Objective: Convert the lines of the listing starting at the line containing "Select the Page 4 thumbnail" and ending at the line containing "coord(1197,440)" into a JSON list of strings, one string per line, omitting blank lines.

:: Stored records

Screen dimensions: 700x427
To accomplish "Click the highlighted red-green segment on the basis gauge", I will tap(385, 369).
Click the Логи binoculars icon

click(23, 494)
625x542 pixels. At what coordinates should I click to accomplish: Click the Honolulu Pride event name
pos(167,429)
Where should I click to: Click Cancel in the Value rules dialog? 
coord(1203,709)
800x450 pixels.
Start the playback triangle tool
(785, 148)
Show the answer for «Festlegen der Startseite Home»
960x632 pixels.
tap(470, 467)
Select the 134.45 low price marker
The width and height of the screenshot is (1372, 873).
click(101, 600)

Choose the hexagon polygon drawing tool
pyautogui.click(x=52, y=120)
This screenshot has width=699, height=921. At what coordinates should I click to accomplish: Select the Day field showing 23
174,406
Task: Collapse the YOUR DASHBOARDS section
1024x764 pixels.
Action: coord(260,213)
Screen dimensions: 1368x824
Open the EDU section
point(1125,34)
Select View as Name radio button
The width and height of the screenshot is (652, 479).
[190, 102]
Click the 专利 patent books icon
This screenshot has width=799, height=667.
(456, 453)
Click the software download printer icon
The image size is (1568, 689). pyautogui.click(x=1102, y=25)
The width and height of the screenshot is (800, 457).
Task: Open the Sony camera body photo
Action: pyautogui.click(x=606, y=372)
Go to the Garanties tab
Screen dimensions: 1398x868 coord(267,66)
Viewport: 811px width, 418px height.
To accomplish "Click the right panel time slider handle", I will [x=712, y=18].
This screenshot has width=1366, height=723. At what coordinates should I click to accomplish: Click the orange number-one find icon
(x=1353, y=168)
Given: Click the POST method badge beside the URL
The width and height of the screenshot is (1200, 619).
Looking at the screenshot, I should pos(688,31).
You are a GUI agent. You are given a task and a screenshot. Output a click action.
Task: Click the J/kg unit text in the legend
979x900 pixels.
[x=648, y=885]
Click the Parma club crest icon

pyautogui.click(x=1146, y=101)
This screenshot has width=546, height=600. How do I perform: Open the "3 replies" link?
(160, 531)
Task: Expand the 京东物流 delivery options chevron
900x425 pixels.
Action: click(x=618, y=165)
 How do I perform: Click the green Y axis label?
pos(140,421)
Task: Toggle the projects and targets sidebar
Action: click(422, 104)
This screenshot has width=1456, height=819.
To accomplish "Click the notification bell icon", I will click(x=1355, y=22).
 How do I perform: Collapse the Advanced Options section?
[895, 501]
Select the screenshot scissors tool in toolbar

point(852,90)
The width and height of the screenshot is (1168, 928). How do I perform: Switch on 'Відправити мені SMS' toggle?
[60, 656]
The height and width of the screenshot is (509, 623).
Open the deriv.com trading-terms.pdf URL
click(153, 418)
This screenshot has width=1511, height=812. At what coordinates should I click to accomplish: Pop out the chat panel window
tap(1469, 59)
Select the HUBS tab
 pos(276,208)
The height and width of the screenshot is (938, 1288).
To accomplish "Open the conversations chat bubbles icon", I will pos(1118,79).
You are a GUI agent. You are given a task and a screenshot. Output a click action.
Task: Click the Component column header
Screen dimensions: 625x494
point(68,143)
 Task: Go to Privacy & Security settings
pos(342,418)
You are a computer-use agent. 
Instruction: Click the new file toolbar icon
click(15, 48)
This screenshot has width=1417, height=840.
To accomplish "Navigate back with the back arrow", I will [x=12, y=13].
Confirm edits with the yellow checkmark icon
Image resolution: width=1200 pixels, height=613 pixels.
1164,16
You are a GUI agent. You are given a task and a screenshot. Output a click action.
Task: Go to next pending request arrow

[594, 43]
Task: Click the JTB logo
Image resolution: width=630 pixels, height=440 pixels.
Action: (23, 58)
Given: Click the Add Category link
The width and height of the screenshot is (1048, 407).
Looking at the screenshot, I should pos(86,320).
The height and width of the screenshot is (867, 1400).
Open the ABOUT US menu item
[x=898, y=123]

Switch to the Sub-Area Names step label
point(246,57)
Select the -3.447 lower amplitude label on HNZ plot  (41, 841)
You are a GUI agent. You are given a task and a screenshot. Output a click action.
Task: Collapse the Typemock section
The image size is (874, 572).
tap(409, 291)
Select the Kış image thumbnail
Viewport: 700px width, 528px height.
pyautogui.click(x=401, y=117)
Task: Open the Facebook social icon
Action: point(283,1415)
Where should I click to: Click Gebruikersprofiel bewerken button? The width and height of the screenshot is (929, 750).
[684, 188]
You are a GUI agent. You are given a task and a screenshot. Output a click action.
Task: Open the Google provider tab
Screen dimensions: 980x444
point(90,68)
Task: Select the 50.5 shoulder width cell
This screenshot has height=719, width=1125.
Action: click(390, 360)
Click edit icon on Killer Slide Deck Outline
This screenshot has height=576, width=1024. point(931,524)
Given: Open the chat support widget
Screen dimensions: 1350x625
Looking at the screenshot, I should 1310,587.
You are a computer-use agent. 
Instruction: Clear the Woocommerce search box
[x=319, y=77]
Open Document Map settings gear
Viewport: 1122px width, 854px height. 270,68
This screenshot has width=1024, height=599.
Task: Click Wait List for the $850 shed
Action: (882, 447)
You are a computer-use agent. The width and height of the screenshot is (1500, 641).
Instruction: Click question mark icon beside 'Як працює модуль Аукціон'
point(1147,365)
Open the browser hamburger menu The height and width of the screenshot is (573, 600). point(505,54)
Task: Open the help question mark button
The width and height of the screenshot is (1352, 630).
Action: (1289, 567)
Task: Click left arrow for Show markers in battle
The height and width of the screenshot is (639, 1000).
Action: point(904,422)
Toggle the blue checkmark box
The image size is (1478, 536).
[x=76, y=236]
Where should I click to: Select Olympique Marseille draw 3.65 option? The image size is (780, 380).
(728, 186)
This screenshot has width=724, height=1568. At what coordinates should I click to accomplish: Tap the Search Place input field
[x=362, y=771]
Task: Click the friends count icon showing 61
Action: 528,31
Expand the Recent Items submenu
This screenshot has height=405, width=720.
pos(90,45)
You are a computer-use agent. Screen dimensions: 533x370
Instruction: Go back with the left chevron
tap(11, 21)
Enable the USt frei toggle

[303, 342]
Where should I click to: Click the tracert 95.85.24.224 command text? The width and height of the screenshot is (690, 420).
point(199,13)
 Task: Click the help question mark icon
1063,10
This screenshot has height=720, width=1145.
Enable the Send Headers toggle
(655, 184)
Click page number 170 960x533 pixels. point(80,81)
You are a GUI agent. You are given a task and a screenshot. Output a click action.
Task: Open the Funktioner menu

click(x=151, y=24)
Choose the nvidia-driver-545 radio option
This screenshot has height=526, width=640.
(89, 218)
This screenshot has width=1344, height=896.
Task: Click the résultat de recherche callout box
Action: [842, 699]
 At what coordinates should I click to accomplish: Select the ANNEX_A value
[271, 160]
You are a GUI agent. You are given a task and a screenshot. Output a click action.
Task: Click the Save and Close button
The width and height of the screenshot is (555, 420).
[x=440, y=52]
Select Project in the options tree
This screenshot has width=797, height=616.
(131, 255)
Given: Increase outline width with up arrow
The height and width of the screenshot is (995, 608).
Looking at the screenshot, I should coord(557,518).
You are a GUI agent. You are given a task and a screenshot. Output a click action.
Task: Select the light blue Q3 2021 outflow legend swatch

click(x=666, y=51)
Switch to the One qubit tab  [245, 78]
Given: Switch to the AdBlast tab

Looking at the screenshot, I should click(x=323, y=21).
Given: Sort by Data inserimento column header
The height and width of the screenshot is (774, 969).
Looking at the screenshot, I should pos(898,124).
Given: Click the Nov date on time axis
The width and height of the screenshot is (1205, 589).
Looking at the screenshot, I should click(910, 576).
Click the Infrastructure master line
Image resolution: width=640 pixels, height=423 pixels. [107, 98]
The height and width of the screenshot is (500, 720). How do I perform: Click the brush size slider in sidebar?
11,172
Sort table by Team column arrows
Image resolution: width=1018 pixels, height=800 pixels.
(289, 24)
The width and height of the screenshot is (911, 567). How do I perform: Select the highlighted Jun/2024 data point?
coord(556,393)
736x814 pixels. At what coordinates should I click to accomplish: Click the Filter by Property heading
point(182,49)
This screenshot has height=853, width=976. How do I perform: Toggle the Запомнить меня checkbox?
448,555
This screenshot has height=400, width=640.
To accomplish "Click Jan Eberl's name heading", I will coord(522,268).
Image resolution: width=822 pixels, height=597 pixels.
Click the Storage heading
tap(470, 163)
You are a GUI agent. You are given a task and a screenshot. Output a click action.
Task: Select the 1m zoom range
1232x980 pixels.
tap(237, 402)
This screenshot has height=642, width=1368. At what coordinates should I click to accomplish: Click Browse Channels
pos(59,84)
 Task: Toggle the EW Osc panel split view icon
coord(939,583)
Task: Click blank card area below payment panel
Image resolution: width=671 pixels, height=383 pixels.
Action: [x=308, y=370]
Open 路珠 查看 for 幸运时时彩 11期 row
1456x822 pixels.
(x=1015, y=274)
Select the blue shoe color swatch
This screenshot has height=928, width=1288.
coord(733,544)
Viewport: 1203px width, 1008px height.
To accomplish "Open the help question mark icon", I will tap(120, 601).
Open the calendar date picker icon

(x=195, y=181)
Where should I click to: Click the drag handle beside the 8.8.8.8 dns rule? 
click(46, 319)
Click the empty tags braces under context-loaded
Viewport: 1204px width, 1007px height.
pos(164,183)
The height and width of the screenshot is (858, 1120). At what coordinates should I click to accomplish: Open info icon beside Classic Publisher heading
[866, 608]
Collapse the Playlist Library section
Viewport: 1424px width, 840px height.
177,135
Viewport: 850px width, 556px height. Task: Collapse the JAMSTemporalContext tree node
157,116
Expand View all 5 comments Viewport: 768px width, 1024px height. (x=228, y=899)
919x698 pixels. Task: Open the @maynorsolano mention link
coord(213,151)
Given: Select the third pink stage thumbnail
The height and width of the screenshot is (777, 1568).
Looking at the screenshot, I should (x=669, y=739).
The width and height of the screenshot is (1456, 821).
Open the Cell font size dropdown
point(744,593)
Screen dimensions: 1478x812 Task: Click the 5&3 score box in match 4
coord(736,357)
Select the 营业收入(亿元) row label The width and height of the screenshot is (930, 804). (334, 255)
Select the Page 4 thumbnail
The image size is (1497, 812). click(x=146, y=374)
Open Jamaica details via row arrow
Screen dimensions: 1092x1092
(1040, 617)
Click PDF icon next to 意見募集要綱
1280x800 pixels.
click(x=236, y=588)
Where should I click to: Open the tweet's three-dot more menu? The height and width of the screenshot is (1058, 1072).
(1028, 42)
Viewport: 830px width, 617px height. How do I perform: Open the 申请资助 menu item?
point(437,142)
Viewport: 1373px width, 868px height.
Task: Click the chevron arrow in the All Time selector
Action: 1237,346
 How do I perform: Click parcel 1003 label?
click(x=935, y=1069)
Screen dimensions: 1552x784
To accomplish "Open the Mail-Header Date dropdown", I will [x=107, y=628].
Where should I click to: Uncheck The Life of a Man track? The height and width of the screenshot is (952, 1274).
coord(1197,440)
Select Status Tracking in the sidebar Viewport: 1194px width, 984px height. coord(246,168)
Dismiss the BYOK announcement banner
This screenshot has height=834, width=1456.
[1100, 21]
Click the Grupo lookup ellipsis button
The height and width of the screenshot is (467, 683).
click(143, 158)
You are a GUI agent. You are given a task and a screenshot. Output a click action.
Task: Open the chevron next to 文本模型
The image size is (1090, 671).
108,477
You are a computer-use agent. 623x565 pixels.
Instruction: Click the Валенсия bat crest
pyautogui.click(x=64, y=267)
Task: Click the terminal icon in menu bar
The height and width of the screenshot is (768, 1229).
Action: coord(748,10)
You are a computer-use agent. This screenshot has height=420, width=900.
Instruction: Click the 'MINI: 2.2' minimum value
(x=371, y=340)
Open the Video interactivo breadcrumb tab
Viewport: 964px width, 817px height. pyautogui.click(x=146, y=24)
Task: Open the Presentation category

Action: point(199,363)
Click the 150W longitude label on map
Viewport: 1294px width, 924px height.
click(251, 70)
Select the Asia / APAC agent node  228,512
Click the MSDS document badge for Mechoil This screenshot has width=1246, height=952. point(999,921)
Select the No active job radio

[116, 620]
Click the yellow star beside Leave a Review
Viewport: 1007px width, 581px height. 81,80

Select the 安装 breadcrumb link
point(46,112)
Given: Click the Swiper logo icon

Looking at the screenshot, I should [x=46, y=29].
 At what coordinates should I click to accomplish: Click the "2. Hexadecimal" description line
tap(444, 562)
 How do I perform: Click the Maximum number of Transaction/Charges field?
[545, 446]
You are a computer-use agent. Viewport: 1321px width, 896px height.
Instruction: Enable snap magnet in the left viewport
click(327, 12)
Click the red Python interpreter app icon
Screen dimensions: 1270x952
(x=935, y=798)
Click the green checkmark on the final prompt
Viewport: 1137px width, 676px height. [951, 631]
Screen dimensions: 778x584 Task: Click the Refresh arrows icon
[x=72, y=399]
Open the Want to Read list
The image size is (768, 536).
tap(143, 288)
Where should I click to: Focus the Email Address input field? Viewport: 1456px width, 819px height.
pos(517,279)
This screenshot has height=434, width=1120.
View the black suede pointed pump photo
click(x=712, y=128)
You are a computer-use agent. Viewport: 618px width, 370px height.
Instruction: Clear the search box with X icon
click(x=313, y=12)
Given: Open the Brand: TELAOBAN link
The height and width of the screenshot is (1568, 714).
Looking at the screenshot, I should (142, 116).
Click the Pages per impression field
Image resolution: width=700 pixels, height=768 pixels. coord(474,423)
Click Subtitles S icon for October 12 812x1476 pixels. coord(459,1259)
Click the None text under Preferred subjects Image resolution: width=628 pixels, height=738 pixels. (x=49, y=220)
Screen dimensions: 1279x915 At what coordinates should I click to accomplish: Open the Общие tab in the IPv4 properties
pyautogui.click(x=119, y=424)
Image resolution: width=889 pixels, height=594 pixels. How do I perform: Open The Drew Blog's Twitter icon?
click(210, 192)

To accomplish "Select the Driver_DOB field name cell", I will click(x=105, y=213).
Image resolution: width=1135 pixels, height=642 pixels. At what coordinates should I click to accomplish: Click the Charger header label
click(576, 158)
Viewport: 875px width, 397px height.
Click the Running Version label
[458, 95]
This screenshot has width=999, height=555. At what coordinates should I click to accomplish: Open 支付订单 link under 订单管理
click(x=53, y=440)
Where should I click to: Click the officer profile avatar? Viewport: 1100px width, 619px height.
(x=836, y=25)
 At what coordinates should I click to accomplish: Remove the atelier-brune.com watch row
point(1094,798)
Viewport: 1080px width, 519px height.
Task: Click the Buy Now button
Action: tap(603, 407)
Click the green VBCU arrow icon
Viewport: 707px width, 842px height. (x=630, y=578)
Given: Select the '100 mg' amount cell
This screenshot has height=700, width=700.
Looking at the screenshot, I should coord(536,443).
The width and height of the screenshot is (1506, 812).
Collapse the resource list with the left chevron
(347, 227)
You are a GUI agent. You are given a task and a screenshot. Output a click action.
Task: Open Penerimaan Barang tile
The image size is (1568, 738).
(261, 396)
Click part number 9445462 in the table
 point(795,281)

::::

Reply to the task:
[
  "Select the Page 4 thumbnail",
  "The image size is (1497, 812). click(x=146, y=374)",
  "Open Jamaica details via row arrow",
  "Screen dimensions: 1092x1092",
  "(1040, 617)",
  "Click PDF icon next to 意見募集要綱",
  "1280x800 pixels.",
  "click(x=236, y=588)",
  "Where should I click to: Open the tweet's three-dot more menu? The height and width of the screenshot is (1058, 1072).",
  "(1028, 42)",
  "Viewport: 830px width, 617px height. How do I perform: Open the 申请资助 menu item?",
  "point(437,142)",
  "Viewport: 1373px width, 868px height.",
  "Task: Click the chevron arrow in the All Time selector",
  "Action: 1237,346",
  " How do I perform: Click parcel 1003 label?",
  "click(x=935, y=1069)",
  "Screen dimensions: 1552x784",
  "To accomplish \"Open the Mail-Header Date dropdown\", I will [x=107, y=628].",
  "Where should I click to: Uncheck The Life of a Man track? The height and width of the screenshot is (952, 1274).",
  "coord(1197,440)"
]